Core conversions were primarily a result of the M&A activity, and the experience was horrific for both involved institutions. Vendors relied on the FI staff to do the heavy lifting, map the applications to each other, and connect the dots. The team, though hard working and dedicated, just did not have the knowledge, experience, or resources. Simply put, conversions were a major challenge.  

After the conversion, systems did not work, it took months to balance the institution and customers were adversely impacted due to everything going wrong. Months later, the institution would emerge from the cloud of dust, but the damage was already done, and customers were leaving in droves. Furthermore, the staff was worn out.

Trainwreck conversions were due to poor or no planning, lack of experience or no experience at all. Institution leadership made the critical error of assuming that operation and IT employees had plenty of extra time available to plan for a conversion! The technological Tsunami that created the massive negative perception about conversion was that few decision makers had little understanding of what it would take to produce a smooth and successful conversion, and it caught many institutions by surprise.

Consequently, financial institution executives would passionately resist any form of change to avoid a repeat of the past. Yes, it is true, no change is good. The prevailing management policy I encountered was resistant executives stating emphatically that they would retire before approving a core change. The only change would be one of last resort and not intentional.

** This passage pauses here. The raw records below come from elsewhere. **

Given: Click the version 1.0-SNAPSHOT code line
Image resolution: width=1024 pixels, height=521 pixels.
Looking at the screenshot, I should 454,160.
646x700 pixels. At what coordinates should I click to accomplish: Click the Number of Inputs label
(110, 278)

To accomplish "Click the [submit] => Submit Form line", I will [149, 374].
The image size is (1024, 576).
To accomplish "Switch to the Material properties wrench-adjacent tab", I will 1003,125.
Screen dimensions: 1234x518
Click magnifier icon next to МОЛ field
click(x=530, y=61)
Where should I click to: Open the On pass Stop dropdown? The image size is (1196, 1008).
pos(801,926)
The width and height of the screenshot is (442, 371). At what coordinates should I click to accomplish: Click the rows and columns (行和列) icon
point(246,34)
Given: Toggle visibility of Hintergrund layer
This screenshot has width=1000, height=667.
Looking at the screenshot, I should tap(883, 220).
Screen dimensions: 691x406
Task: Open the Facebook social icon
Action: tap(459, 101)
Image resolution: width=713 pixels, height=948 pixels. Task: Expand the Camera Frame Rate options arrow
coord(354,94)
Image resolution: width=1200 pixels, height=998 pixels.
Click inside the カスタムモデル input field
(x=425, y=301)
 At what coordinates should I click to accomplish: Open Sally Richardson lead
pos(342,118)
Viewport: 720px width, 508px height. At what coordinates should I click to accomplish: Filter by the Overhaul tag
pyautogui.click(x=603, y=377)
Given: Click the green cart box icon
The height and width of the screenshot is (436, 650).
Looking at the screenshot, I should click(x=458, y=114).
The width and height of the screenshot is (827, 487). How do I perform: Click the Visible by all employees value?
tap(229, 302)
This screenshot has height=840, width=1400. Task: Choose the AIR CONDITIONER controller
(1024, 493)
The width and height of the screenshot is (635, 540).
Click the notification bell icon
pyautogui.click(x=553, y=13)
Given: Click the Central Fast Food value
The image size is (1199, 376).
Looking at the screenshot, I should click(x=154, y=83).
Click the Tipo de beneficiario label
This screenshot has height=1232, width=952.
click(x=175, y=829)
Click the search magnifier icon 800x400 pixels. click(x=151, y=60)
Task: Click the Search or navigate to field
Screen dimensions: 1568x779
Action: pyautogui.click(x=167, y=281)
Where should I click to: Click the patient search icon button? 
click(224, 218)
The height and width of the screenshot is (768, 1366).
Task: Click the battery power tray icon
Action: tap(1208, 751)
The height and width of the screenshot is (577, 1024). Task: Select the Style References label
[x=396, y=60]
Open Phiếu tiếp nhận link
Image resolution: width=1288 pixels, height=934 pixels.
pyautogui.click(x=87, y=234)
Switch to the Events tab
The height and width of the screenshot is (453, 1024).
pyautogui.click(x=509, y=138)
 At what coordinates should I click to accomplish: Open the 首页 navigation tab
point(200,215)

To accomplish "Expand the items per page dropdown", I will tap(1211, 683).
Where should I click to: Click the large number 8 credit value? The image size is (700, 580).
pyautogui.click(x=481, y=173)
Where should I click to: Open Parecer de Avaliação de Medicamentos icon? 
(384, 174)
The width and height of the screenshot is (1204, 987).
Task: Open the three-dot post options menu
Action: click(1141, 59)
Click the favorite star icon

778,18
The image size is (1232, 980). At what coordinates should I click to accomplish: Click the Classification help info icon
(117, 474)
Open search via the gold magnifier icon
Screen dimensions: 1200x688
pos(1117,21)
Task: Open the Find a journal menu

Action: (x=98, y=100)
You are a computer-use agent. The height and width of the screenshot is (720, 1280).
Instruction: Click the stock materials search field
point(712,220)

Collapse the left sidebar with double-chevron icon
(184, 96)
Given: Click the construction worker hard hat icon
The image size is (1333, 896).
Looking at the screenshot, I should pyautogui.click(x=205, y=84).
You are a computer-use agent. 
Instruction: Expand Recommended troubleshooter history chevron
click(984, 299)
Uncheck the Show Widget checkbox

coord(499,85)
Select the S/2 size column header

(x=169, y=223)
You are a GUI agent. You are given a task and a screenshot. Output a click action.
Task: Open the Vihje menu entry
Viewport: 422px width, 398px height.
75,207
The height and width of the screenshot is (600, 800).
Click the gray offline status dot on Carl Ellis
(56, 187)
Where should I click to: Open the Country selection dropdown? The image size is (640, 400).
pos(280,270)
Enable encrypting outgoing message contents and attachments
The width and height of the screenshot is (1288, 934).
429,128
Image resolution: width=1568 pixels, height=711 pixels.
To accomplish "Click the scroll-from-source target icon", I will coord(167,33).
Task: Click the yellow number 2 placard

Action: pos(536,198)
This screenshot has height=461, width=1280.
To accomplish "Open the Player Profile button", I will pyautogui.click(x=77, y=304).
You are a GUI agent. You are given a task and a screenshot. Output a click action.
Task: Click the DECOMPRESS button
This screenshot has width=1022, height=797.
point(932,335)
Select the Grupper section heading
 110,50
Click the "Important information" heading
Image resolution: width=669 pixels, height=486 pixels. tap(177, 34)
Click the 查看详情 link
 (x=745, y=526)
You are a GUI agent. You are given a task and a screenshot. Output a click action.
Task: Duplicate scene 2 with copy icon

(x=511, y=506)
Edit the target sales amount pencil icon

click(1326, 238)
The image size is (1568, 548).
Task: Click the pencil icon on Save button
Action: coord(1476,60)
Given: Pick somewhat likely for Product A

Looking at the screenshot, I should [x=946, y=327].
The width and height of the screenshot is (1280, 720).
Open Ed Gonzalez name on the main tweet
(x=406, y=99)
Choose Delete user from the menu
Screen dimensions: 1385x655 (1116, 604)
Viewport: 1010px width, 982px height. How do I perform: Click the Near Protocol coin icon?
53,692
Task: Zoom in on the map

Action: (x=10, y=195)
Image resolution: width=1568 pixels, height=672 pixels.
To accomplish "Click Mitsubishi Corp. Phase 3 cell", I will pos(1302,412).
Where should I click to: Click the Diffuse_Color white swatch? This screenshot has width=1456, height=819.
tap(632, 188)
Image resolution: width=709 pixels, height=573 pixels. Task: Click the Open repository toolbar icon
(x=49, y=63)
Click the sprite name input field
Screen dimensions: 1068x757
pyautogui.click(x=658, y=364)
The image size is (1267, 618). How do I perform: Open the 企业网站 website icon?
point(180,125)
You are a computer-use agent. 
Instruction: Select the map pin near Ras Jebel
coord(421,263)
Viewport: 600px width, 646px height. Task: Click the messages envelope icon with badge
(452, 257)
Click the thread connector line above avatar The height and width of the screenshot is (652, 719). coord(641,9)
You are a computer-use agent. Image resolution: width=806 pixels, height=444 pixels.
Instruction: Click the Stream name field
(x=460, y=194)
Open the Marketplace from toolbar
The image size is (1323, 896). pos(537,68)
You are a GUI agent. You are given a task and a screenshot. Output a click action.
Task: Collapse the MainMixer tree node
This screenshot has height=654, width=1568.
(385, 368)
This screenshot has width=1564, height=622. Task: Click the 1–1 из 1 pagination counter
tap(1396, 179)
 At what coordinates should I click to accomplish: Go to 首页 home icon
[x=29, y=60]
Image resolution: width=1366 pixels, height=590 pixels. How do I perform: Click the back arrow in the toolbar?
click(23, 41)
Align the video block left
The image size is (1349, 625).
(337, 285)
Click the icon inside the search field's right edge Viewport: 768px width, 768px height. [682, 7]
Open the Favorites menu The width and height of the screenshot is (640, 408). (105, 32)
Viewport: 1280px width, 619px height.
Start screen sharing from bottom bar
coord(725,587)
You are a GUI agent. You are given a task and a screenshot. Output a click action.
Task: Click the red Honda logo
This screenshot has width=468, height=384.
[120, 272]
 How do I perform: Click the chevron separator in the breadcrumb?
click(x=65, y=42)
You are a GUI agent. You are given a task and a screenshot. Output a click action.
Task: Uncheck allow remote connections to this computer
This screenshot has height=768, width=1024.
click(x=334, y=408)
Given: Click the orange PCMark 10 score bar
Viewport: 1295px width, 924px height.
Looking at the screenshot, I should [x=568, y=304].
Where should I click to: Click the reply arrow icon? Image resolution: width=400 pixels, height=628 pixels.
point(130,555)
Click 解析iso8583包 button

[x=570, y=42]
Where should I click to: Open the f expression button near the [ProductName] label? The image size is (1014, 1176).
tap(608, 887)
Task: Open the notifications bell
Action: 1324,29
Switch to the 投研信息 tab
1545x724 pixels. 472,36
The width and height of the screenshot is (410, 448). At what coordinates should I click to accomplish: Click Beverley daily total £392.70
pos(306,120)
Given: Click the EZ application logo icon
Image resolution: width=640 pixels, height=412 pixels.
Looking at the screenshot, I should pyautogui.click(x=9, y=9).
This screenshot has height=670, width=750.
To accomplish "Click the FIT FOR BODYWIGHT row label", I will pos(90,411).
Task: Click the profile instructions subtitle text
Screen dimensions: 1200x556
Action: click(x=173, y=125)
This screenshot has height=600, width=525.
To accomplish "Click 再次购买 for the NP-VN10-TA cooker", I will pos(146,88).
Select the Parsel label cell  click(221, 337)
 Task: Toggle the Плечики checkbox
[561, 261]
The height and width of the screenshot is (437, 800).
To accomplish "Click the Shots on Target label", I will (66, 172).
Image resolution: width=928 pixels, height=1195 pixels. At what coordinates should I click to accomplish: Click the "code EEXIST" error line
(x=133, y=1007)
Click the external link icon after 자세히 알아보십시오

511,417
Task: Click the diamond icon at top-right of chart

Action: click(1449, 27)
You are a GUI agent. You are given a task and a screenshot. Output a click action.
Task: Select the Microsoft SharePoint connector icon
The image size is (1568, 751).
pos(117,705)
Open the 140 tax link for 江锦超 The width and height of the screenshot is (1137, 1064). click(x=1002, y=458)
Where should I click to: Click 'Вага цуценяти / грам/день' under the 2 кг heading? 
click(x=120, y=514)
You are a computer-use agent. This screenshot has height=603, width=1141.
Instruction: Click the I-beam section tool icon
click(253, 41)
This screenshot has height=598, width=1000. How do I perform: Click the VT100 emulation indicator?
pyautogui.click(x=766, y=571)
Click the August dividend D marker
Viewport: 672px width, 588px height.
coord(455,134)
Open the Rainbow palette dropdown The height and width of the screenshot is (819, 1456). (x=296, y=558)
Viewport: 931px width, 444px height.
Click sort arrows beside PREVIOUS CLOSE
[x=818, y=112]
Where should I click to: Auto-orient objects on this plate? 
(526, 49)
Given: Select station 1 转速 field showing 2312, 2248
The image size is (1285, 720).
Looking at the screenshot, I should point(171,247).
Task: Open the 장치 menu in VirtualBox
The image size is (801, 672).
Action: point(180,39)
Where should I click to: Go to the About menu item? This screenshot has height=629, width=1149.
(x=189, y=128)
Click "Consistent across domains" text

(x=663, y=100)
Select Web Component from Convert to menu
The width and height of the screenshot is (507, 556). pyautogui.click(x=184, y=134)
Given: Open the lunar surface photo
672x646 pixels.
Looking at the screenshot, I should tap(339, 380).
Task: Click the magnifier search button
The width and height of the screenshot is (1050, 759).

At the root of the problem was a total lack of confidence in the ability of the staff and the available resources to facilitate a smooth transition. Of course, in the past, a minor software version update would crash the system, so who would blame them?

What has changed?

First, I would say that the market has changed, and technology is the point of the spear when it comes to competition. The status quo of the past is not acceptable. Junior executives that are more comfortable with technology and not afraid of it, are moving up into the executive suite. New vendors have listened to the horror stories told of the past and smoothed out the conversion process by doing most of the heavy lifting. After all, they are the Subject Matter Experts (SME) of their system not you.

Finally, institutions have lost confidence and trust in their incumber core vendor. This situation illustrated has become the central theme to any incumbent vendor departure strategy.

Warning Signs

We have observed a sequence of events that precede an institution ultimately deciding to leave their incumber processor.

Service Level Deterioration

First, service begins to deteriorate to a noticeable level that it impacts the first line customer (or member) more than once. Simple phone calls to customer service are returned slowly or if at all. Cases submitted on the client portal remain open for months or drop off because they have been on there too long. Explanations flow from the vendor that they are working on it, but progress or resolution is hard to see.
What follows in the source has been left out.